Хотя одинокой Эвелина никогда не выглядела. Не было в ней застывшей несчастности, угрюмого тугоподвижного сиротства. Ее и жалеть было не за что. Из квартиры не выходила, но жила поживее других и радовалась порадостней.  В себя не проваливалась: всегда при деле была и всегда в курсе. Может, с призраками общалась? Он усмехнулся. С теми, кто когда-то был с нею? Красивая женщина. Наверняка была замужем. И, возможно, не один раз. Вероятно, и дети были. Родственники какие-то.
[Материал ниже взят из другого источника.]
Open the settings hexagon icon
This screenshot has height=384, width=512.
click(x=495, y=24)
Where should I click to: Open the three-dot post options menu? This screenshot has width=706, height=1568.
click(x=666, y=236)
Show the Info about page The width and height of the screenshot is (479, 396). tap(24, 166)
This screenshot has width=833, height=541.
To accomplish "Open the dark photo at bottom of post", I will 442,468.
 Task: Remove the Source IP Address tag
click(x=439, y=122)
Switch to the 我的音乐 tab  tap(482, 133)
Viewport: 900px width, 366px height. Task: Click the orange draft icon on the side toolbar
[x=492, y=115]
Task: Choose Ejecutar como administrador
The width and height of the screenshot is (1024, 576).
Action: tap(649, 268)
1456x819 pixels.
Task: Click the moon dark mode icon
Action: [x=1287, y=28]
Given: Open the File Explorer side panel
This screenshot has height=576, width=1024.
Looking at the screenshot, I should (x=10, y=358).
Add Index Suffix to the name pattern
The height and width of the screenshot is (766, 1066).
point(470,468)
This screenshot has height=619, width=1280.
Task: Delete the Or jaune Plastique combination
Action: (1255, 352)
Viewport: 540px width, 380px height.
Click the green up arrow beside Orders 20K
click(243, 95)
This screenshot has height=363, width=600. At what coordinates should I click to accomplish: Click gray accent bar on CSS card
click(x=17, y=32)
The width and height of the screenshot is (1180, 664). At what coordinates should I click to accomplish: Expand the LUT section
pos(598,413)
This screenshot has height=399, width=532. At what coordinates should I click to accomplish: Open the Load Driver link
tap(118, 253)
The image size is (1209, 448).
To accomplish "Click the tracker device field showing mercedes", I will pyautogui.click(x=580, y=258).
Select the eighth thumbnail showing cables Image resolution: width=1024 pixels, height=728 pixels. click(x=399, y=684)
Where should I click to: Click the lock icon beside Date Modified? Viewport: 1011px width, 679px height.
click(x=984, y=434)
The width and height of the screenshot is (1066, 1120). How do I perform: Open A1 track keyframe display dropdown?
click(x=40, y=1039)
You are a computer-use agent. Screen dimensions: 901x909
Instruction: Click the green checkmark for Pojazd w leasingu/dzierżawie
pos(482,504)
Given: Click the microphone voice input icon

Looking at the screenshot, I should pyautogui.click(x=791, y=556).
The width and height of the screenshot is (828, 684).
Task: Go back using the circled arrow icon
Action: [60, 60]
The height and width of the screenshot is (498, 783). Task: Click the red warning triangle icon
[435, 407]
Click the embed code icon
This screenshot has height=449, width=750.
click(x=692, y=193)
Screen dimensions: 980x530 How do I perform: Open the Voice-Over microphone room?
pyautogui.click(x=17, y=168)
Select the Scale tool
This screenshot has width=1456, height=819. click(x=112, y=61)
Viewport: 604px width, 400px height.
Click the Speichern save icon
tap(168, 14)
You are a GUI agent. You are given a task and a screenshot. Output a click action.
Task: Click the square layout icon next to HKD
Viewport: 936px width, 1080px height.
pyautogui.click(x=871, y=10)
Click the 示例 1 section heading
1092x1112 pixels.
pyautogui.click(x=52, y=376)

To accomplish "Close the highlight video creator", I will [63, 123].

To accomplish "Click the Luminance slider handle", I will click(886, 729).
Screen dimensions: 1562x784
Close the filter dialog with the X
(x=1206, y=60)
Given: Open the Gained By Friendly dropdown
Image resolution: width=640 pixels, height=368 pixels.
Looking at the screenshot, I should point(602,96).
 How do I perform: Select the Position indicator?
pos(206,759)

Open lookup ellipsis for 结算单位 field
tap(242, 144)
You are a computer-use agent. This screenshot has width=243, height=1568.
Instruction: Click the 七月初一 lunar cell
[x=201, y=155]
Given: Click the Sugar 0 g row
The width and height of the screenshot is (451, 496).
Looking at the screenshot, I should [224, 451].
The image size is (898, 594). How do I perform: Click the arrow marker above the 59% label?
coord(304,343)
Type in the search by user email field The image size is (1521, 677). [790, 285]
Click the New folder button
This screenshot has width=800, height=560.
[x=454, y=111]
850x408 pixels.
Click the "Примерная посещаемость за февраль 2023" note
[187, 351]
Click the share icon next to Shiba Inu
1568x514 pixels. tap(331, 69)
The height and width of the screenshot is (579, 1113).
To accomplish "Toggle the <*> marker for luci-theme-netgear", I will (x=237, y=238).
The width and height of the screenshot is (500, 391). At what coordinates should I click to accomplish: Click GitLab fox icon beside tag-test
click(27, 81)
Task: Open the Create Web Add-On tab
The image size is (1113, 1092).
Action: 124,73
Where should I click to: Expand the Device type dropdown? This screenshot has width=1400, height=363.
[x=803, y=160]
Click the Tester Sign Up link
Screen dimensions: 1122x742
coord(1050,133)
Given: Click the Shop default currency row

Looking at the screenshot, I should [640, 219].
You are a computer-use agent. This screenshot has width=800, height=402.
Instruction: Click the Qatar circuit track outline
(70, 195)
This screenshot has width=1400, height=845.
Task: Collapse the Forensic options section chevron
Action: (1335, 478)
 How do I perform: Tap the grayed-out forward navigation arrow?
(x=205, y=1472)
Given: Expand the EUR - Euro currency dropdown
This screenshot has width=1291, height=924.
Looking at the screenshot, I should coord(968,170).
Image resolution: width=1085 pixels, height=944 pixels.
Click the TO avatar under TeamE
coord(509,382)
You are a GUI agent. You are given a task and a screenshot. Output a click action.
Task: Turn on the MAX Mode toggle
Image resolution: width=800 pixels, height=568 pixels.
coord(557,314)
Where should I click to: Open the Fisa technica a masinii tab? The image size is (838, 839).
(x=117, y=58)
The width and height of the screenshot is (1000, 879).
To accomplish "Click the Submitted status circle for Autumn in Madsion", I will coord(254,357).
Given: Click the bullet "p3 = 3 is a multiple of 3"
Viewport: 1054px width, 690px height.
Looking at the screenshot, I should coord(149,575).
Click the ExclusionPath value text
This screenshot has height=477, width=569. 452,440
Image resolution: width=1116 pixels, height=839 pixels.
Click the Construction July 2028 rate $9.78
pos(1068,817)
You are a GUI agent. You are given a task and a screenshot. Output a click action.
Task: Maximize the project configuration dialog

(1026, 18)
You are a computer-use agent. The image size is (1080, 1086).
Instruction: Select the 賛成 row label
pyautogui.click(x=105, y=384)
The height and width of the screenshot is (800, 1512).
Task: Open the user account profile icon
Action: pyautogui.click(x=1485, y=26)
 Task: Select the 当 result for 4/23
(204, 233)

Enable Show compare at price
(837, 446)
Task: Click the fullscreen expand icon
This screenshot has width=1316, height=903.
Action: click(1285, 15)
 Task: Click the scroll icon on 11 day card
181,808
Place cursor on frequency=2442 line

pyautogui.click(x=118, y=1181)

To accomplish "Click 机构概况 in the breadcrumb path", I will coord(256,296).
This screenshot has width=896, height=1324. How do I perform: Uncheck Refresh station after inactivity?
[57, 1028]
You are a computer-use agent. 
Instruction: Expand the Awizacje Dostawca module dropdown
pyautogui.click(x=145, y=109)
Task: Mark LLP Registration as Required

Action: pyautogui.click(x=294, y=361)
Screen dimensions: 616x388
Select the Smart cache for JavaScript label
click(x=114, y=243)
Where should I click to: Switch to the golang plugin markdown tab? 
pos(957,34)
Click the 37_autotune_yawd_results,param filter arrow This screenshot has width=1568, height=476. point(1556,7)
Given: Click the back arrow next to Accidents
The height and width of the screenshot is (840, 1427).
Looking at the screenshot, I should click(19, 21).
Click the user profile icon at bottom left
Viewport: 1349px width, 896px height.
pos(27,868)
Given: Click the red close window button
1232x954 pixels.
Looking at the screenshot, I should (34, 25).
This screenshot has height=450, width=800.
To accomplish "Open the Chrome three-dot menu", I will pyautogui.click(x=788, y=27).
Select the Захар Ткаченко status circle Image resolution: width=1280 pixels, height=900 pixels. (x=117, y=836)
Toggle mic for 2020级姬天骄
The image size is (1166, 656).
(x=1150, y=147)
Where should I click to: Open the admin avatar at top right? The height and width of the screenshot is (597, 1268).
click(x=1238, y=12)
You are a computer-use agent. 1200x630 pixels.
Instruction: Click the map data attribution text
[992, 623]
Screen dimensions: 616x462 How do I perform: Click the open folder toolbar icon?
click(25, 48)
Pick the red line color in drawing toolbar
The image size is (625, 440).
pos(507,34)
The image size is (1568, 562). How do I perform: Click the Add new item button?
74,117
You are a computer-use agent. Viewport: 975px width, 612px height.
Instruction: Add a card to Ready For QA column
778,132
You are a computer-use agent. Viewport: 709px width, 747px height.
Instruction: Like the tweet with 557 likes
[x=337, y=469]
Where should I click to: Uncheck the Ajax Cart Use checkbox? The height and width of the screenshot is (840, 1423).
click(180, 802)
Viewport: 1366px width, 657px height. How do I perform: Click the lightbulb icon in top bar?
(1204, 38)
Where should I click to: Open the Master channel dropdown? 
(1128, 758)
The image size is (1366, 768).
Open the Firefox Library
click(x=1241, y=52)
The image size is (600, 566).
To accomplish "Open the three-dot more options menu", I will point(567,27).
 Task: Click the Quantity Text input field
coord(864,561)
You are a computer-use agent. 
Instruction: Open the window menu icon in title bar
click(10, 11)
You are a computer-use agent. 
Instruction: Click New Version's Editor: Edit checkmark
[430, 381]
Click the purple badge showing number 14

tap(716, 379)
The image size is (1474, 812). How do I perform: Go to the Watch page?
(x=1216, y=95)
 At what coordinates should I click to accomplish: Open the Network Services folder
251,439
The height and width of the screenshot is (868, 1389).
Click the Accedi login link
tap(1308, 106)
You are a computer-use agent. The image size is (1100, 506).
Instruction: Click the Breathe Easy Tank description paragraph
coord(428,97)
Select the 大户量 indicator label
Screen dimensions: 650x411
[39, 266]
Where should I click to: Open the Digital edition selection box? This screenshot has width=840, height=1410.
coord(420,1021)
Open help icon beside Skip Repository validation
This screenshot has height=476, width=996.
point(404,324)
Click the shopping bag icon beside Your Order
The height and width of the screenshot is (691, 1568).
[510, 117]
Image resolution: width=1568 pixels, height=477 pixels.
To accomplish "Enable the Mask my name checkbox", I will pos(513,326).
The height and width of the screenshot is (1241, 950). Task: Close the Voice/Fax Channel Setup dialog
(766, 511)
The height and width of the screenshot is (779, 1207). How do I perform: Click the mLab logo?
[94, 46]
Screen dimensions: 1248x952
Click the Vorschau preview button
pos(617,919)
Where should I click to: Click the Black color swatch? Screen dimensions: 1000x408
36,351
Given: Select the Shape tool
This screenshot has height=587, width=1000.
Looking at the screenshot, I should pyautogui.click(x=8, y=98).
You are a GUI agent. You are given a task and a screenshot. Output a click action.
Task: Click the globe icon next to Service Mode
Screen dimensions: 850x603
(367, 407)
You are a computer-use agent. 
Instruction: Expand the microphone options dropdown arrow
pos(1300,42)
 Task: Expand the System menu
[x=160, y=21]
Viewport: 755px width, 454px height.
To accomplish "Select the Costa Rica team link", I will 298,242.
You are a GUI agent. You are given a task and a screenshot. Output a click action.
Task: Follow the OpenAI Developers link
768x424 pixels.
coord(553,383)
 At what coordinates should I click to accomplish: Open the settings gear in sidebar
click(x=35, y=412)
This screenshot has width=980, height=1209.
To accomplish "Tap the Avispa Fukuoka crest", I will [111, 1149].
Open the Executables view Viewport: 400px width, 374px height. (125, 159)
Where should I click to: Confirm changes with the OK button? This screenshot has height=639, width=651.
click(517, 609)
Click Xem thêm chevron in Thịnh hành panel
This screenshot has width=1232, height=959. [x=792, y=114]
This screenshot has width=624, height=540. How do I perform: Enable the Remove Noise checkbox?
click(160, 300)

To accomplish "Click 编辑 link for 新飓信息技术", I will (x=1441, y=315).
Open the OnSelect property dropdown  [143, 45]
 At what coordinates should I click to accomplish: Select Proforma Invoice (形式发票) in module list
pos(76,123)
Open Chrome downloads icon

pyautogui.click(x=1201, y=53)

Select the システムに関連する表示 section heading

Лейтенант сказал поискать семью. Может, и есть кто. Он привстал, снял с полки секретера старый толстый кнопочный телефон Эвелины. Могли бы книжку ее посмотреть телефонную, явно нашли бы кого. Иван открыл список контактов: "Алевтина Сергеевна, Ася, Борис", напротив его номера было написано: "Ваня", дальше шли разные мужские и женские имена, иногда с отчествами. Не так много. Можно всех обзвонить, сообщить.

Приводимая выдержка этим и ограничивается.